Подумав, Ачел убежденно добавил:
— Обязательно будут.
Смерть бегемота
Тихое хрустальное утро. После душной тропической ночи кажется свежо, хотя термометр показывает двадцать семь градусов. Пароход глухо посапывает, огромное колесо весело шлепает лопатками по воде, оставляя на реке длинный след с пузырьками и белыми жилками.
Наш пароход, по-арабски он называется бобур, очень похож на плавучую деревню: поют петухи, блеют козы. Они предназначены для пропитания в пути. Но не только. Некоторые животные принадлежат пассажирам и путешествуют вместе с ними.
Сходство с деревней придают и четыре баржи, которые тащит пароход. Две из них он толкает впереди себя, а две пришвартованы лагом с правого и левого борта. Это высокие, двухъярусные суда с плоскими крышами, которые приходятся как раз вровень с нашей палубой: перешагнув через борт, можно разгуливать по крыше.
Баржи не имеют стен, и видно все, что на них происходит. На них путешествуют молодые суданцы. Все они студенты средней школы для детей Юга и сейчас возвращаются домой на каникулы.
Прямо из воды поднимаются зонты папируса, чем-то похожего на исполинский укроп, за ними, уже на сухом берегу, растет высокий тростник, который по-арабски называется «бу». Прямо на воде лежат длинные стебли ум-суфа. Они корнями уцепились за твердый берег и распластались горизонтально на реке, подняв из воды метровые верхушки.
Лишь иногда впереди бесшумно покажутся из воды гиппопотамы. Через несколько минут они обязательно снова появятся за кормой и будут смотреть вслед пароходу, выставив на поверхность лишь свои огромные выпученные глаза, ноздри и маленькие ушки.
Я умывался, когда услышал крики итальянца Филиппо, моего старого знакомого, с которым я случайно встретился на пароходе:
— Колиа! Скорее, скорее сюда!
Вытираясь на ходу, я поспешил к итальянцу. Он стоял на другой стороне палубы и показывал на берег. Там человек пятьдесят голых нилотов тащили из воды что-то огромное, черное и, как мне вначале показалось, бесформенное.
— Что они делают?
— Гиппопотама убили! Пароход поравнялся с просекой в стене прибрежной растительности, и теперь хорошо была видна исполинская черная туша, утыканная копьями и гарпунами, как подушка булавками. Вдруг раздался глухой, как из бочки, рев, и черная громада конвульсивно встрепенулась. Люди с криками кинулись прочь, но великан снова замер, очевидно навсегда.
Я побежал в каюту за фотоаппаратом, но, когда вернулся, высокие заросли папируса уже скрыли всю группу охотников.
— Неужели они убили этого гиганта своими копьями? — спрашивал Филиппо.

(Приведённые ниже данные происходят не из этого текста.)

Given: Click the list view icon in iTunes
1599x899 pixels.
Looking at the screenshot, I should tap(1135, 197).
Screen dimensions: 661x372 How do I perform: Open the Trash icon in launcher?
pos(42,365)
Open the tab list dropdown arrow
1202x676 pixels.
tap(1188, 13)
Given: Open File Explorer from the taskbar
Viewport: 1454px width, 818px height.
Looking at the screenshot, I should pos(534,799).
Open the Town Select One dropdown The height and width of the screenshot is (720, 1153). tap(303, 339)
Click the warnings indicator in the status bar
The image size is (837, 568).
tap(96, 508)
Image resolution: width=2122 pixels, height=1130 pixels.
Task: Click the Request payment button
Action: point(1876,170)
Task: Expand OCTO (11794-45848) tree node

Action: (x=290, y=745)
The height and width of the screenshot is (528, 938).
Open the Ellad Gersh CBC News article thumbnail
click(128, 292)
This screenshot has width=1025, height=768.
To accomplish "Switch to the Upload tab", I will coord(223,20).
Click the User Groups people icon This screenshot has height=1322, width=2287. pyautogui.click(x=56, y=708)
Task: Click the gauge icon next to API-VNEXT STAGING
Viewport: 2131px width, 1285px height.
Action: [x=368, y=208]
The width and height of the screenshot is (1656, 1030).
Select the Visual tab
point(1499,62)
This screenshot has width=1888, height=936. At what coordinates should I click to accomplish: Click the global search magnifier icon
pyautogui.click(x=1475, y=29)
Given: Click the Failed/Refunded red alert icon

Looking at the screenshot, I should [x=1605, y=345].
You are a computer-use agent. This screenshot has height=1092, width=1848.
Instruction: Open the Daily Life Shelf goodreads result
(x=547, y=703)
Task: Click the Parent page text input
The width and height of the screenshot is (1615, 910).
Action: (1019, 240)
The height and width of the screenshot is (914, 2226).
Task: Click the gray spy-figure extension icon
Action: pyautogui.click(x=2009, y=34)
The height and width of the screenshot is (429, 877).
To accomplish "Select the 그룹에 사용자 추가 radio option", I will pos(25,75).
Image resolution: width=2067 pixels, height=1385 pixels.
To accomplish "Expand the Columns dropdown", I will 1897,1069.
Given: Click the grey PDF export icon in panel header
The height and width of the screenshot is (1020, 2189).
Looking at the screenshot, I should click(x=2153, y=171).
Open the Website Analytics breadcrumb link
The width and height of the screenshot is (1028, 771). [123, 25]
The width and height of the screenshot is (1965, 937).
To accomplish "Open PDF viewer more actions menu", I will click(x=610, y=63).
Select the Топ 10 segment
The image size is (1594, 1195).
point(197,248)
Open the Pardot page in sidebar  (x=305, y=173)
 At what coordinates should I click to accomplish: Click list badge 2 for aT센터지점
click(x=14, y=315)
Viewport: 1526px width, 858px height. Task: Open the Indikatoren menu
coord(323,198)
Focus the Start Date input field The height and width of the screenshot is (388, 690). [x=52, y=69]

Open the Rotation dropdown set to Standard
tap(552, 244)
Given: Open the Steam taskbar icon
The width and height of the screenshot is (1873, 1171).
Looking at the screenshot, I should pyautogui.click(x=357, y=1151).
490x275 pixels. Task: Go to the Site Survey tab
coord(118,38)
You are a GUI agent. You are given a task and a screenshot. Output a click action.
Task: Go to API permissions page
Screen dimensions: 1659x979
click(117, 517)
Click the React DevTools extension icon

Мы спустились на нижнюю палубу и увидели там маленького учителя из Bay. Он тоже наблюдал сцену и охотно рассказал нам о том, как нилоты охотятся на бегемотов. Оказывается, принцип охоты у всех южных племен одинаков и отличается только мелкими деталями.
На промысел выходит обязательно большая группа в несколько десятков человек с тяжелыми копьями и специальными гарпунами. На бегемота стараются напасть на берегу, куда он выходит попастись. Охотники подбегают к огромному зверю с разных сторон, кидают в него свои копья и гарпуны. Обычно благодушный великан впадает в дикую ярость. Он кидается из стороны в сторону, пытается напасть на охотников, но копья и крики вынуждают его искать спасения в реке.
Гарпуны насажены на длинные шесты. После удара гарпун крепко застревает в теле животного и легко снимается с древка. К нему привязан канат, заканчивающийся охапкой амбача. Когда гиппопотам уходит под воду, связки амбача, как поплавки, показывают, где он находится. Охотники начинают преследовать его в лодках. Нередко гиппопотам ударами снизу подбрасывает легкие каноэ на воздух, и охотники оказываются в воде, рискуя утонуть или угодить в пасть крокодилу. Но преследование не прекращается. Время от времени бегемот поднимается на поверхность, чтобы набрать воздуха, и тогда снова в него летят гарпуны и копья.